Process multiple audio files at once.

In [None]:
# Batch transcribe all audio files in a folder
from pathlib import Path
import time
from whisper.utils import get_writer

INPUT_FOLDER = Path("recordings")
EXTENSIONS = [".m4a", ".mp3", ".wav", ".flac"]

# Find all audio files
audio_files = [f for f in INPUT_FOLDER.iterdir() 
               if f.suffix.lower() in EXTENSIONS]

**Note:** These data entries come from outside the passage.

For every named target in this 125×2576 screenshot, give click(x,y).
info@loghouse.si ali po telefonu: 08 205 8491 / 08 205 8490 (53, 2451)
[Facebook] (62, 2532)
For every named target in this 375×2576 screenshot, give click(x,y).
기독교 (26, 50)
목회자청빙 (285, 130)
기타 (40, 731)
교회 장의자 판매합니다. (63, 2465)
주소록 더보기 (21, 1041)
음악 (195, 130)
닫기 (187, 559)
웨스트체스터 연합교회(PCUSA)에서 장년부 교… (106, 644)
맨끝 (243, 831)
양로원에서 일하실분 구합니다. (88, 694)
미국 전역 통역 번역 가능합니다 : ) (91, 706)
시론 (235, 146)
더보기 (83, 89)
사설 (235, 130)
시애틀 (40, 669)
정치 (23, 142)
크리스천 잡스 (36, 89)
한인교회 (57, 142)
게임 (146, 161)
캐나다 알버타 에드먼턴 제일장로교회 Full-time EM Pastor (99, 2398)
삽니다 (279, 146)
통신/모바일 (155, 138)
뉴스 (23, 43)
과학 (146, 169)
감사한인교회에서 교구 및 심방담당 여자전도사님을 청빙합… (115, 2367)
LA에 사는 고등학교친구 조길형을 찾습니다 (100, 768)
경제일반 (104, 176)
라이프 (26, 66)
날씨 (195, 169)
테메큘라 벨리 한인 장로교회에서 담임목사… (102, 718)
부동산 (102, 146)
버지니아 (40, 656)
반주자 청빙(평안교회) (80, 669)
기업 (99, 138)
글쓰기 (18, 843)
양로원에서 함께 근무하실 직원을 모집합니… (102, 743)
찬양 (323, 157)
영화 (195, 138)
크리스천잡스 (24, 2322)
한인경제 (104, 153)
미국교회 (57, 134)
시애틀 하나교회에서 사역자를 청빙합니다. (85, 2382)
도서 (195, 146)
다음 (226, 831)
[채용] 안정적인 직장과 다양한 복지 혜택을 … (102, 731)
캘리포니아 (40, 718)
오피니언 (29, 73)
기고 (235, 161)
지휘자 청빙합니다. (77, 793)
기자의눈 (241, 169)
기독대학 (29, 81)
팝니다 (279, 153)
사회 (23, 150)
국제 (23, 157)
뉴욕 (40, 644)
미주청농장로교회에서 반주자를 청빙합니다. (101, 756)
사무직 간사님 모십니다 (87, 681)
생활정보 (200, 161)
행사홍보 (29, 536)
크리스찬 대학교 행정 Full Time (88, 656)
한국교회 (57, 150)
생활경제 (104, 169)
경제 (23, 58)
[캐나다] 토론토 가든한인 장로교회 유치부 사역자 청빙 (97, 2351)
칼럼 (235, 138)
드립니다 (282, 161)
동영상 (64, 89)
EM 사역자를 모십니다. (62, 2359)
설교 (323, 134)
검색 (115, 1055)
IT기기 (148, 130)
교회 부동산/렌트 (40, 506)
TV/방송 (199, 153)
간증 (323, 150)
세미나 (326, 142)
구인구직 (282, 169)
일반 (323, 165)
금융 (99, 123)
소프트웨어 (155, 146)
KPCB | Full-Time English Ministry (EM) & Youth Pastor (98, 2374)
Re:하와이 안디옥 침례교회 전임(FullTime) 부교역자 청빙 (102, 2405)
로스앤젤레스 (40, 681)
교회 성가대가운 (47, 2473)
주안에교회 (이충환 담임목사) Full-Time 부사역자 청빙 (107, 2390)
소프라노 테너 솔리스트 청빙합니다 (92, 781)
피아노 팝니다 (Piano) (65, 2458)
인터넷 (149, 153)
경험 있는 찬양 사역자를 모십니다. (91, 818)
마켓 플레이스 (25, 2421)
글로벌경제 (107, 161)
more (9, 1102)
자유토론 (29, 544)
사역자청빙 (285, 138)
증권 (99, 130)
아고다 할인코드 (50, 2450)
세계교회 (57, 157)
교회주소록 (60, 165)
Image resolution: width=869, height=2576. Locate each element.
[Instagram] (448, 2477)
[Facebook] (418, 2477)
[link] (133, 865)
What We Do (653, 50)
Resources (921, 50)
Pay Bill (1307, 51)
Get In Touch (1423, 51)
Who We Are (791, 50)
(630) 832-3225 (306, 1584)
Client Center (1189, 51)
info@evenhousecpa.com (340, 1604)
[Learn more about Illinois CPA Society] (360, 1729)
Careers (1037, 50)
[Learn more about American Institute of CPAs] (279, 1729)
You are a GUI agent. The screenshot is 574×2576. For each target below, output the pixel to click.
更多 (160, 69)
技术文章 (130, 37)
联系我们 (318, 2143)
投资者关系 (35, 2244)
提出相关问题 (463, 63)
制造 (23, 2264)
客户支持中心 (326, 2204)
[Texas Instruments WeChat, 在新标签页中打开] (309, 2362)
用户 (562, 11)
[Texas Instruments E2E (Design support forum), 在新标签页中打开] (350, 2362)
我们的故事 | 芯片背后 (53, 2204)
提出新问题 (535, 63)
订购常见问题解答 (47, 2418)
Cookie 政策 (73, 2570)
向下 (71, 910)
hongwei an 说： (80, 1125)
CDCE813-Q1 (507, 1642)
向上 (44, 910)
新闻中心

print(f"Found {len(audio_files)} audio files:")
for f in audio_files:
    print(f"  - {f.name}")

In [None]:
# Process each file (run this cell to start batch transcription)
for i, audio_file in enumerate(audio_files, 1):
    print(f"\n[{i}/{len(audio_files)}] {audio_file.name}")
    print("-" * 50)
    
    # Skip if already transcribed
    txt_file = audio_file.with_suffix(".txt")
    if txt_file.exists():
        print("  Already transcribed, skipping...")
        continue
    
    start = time.time()
    result = model.transcribe(str(audio_file), language="en")
    elapsed = time.time() - start
    
    # Save all formats
    for fmt in ["txt", "srt", "json"]:
        writer = get_writer(fmt, str(INPUT_FOLDER))
        writer(result, str(audio_file), {})
    
    print(f"  Done in {elapsed:.1f}s")
    print(f"  Preview: {result['text'][:100]}...")

print("\n" + "=" * 50)
print("Batch transcription complete!")